マツダが提唱する人間中心の思想「人馬一体」という哲学を具現化するのに最適なのは、実はEVでは?筆者が常々抱いてきた思いは、やはり正解だったようだ。

ノルウェーの首都、オスロで試乗が実現したマツダのEV試作車「e-TPV」(技術試作車両の英語略)の走りは、ある意味で内燃エンジン車以上にマツダらしさが際立っていたのである。フロントに積まれて前輪を駆動する電気モーターの瞬間大トルクをきれいに受け止めて、発進は力強く、かつジェントル。加速時は、あえて合成音をプラスすることで加速感、速度感などの車両挙動を掴みやすくしている。

アクセルペダルを戻すと軽い減速Gが出るが、この繋がりは自然だから一定速度の維持も楽で、ギクシャクすることはない。いわゆるワンペダルドライビングは志向されておらず、ある程度以上の減速にはブレーキペダルを踏む。減速時の、身体に前方向のGがかかった状態では、戻すより踏み込む方向の動きの方が自然にできるからだ。

画像: 試乗車の外観はカモフラージュされたCX-30だが、そのシャシはBEV専用デザインのものが採用されたe-TPV(Technology Prove-out Vehicle/技術試作車両)。数字は識別用。

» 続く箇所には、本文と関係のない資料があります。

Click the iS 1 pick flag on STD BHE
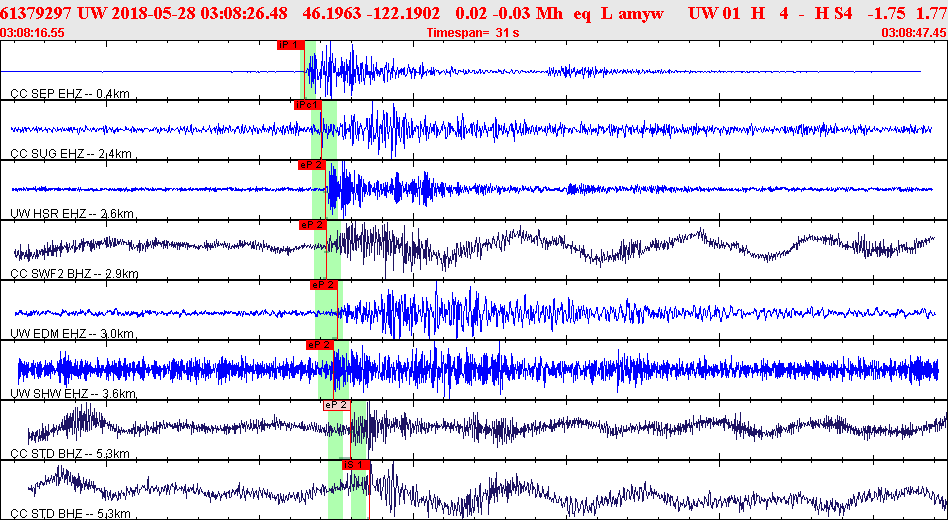 (x=356, y=465)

試乗車の外観はカモフラージュされたCX-30だが、そのシャシはBEV専用デザインのものが採用されたe-TPV(Technology Prove-out Vehicle/技術試作車両)。数字は識別用。

発電用ロータリーエンジン搭載も可能

マツダ得意のGVC(Gベクタリングコントロール)は、電気モーターの活用で、より緻密な制御が可能になった。とくに内燃エンジンと違って、アクセルペダルオフ時でも加減速両方向の制御を行うことができるのが大きい。

これらの働きで生まれたのが、加速も減速もコーナリングさえもシームレスな走りだ。走りの一体感、乗員への優しさはいま、マツダが目指している理想、そのものというわけである。

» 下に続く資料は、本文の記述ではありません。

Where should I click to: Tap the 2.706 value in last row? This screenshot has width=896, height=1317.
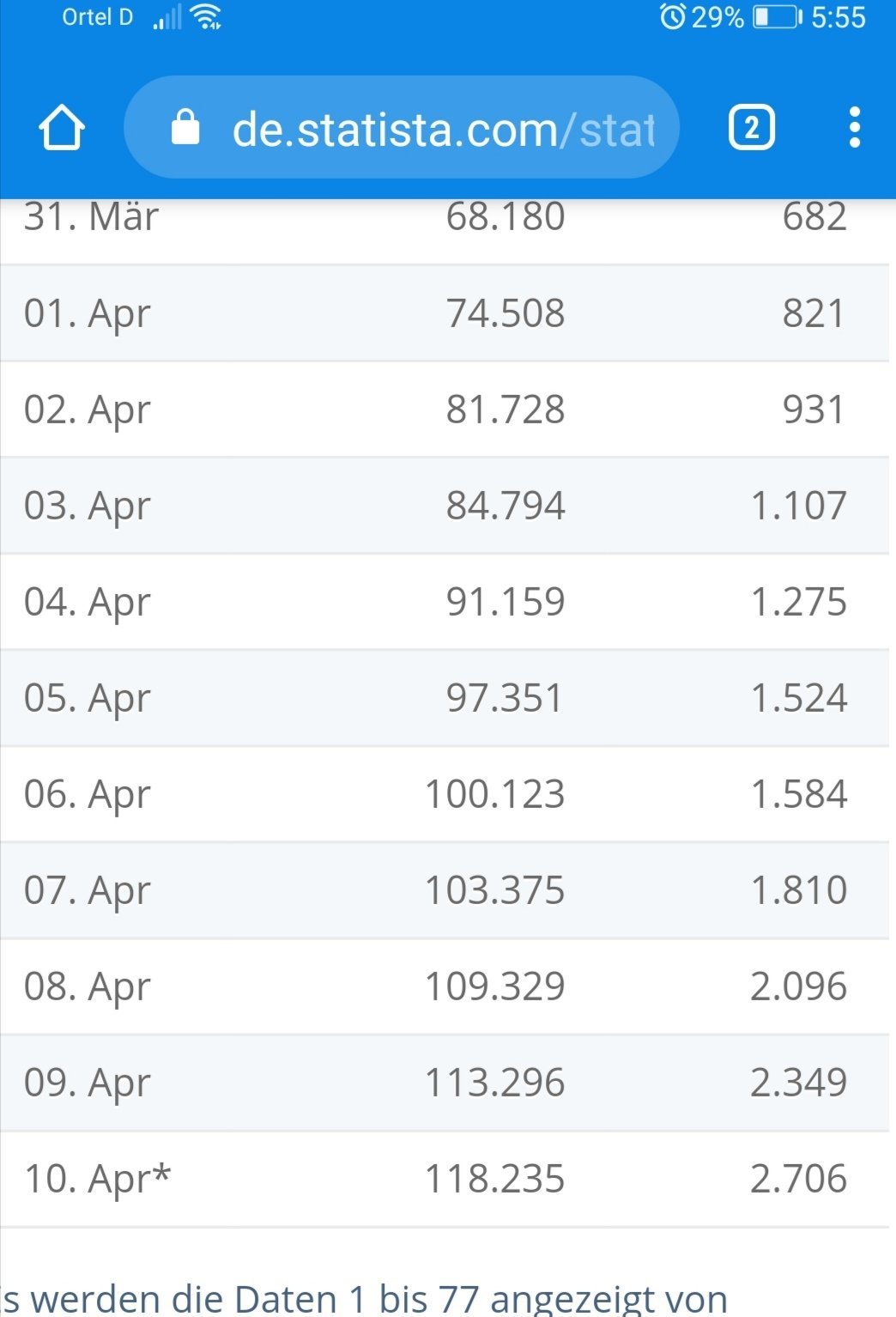798,1179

リチウムイオンバッテリーの生産、廃棄などまで考慮し、ライフサイクルでCO2排出量低減を実現するべく導き出したバッテリー容量は35.5kWh。航続距離は200km近辺となるだろうが、実は奥の手として小型化された電気モーターの隣にはこれまたコンパクトなロータリーエンジンが搭載でき、レンジエクステンダー付き、PHEV、シリーズハイブリッドにまで展開できる。

ハードウエア面でも、まさにマツダにしかできない電動化が実現できるというわけだ。期待度大のマツダのEVは、2020年に市販予定。その時には専用デザインが与えられるということである。(文:島下泰久)

画像: フォーラム会場に展示されたBEV車用シャシ(右がフロント側)。駆動用バッテリーは後輪前方の下側に搭載。

フォーラム会場に展示されたBEV車用シャシ(右がフロント側)。駆動用バッテリーは後輪前方の下側に搭載。